By Stephen S. Woody • January, 2008
Part 1 of this article examined the results of a six-sigma project that Norfolk Southern initiated to improve the efficiency of its grinding program. Part 2 illustrates some the data analysis-related problems that NS experienced and learned from during other six-sigma projects.
One of the most common mistakes made in data analysis is failing to ensure that the data meets the underlying assumptions of a statistical test. When this happens, the analyst may draw a false conclusion from the result. Underlying assumptions to check include whether the:
• data is normal or non-normal.
• variations of each distribution being tested are equal.
• shapes of the distributions being tested are the same.
• number of samples is insufficient, correct, or excessive. (This will be explored in more detail.)
In order for a two-sample “t-test” to be valid, for example, both sample datasets must be normal and the variances must be tested for equality before running the t-test. For another example, the residuals must be normal, independent of each other, and have constant variance for a regression equation to be valid. It is possible to have an invalid regression equation even when the R2 value is high.
Another common mistake made in data analysis is failing to define apractically significant test result as opposed to a statistically significant difference. A practically significant result is one where the difference between sample datasets is large enough to justify action from an economic or technical standpoint.

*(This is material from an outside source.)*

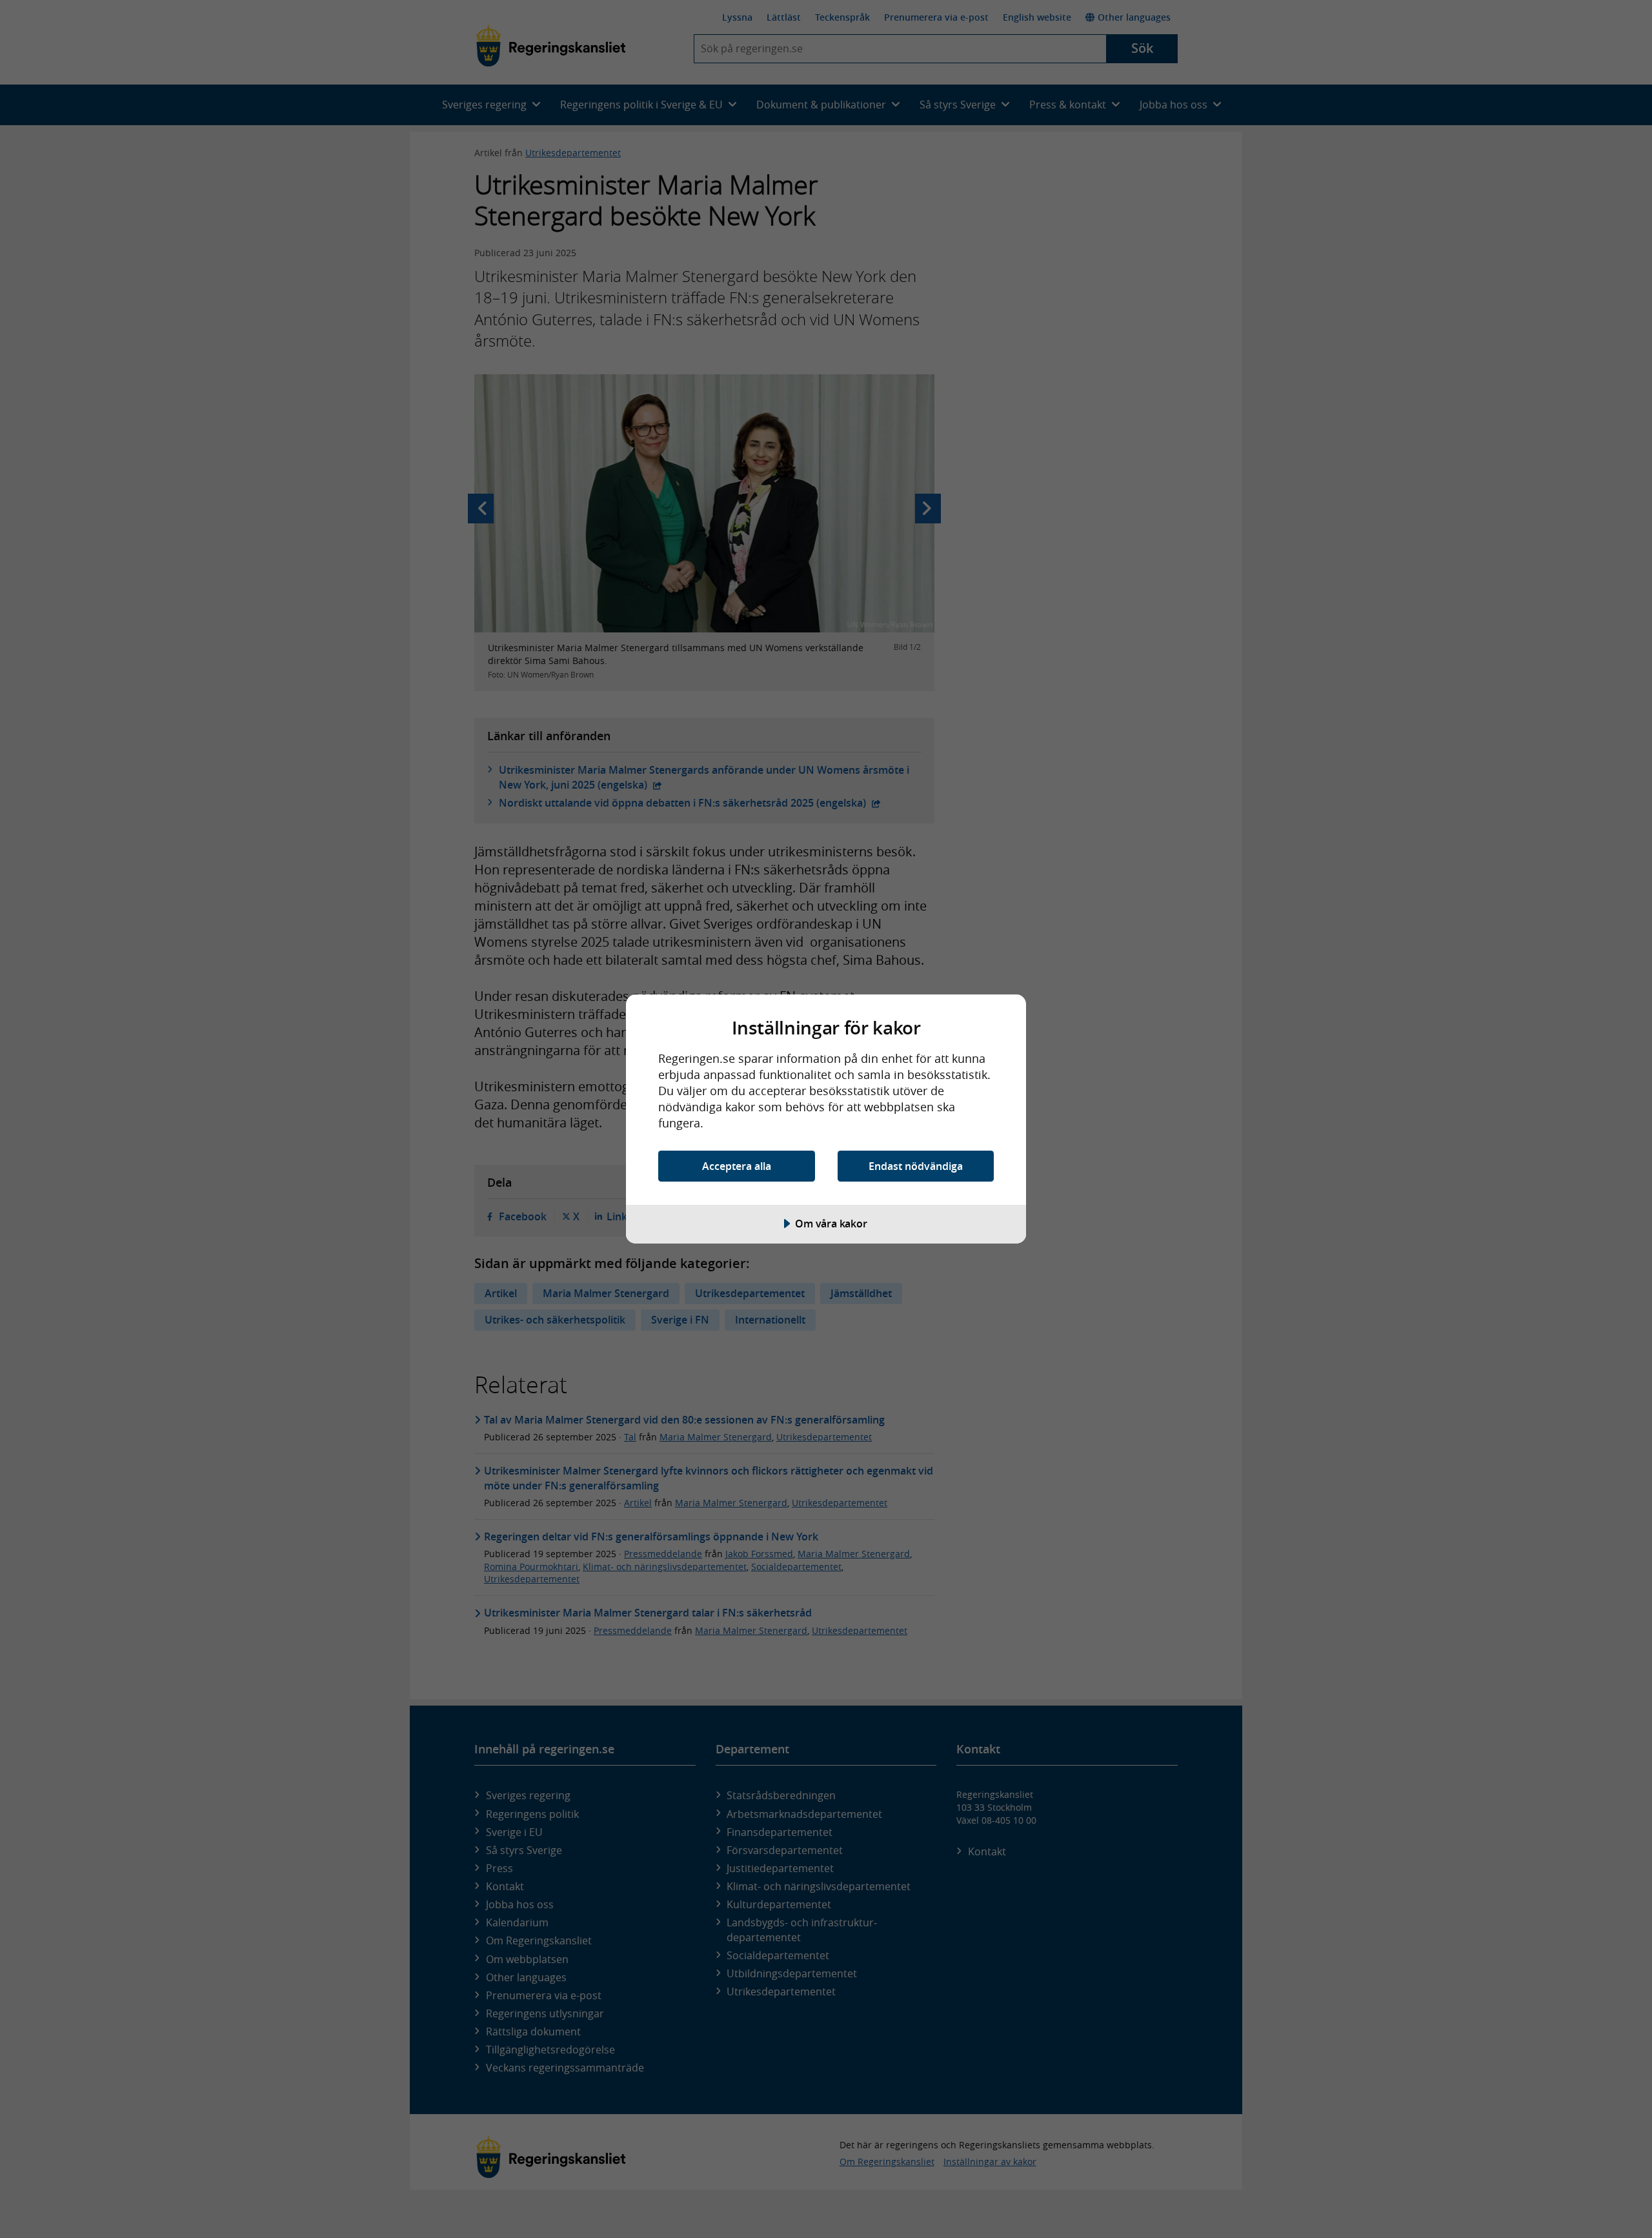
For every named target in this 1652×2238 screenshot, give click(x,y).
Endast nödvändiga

Take a scenario, for example, in which management wants to know if top-of-rail lubricators should be installed on a route. Assume that the decision will be based on a test of lateral forces on the high rail before and after installing a top-of-rail lubricator at a test site. Also assume that analysis indicates that there is a statistically significant 0.25-kip difference in lateral forces on the high rail before and after lubrication. This means that the distributions of samples taken before and after lubrication are different, and that the high rail forces did change. If, however, the average force reduction must be at least 2 kips in order to justify the cost of the top-of-rail lubricators, then there is no practical difference between the two sample datasets even though there is a statistical difference between them.
A closely related mistake is failing to use an appropriate number of samples for a statistical test. Many wheel/rail practitioners believe that there can never be enough data, and, consequently, take 1,000, 10,000 or even 100,000 samples. Some statistical tests, however, are extremely sensitive to the number of samples used.
For example, in order to compare the averages of two sample datasets, the statistical test constructs a theoretical distribution of means — called a t-distribution — for each dataset and then checks the amount of overlap of these t-distributions, not the overlap of theactual datasets themselves. If the t-distributions overlap more than a specified amount, the test result will show that there was no statistical difference between the sample datasets. However, the width of each t-distribution and thus the potential for overlap varies with the standard deviation of the actual sample dataset and the number of samples in the dataset.
Figure 1 shows the effect of sample size on statistical testing. The top graph in Figure 1 shows two actual sample datasets. Both distributions are normal and have the same standard deviation. The bottom left graph in Figure 1 shows the t-distribution for each dataset that would result if both sample datasets contained 30 samples. Note that the t-distributions overlap considerably, so the statistical test result should indicate that there is no difference between the two actual distributions. The bottom right graph in Figure 1 shows the t-distributions that would result if both sample datasets contained 200 samples. Note that the t-distributions do not overlap, so the statistical test result should indicate that there is a statistical difference between the two actual distributions. The surprising result is that you can get two different statistical test results for the same data solely due to the number of samples taken.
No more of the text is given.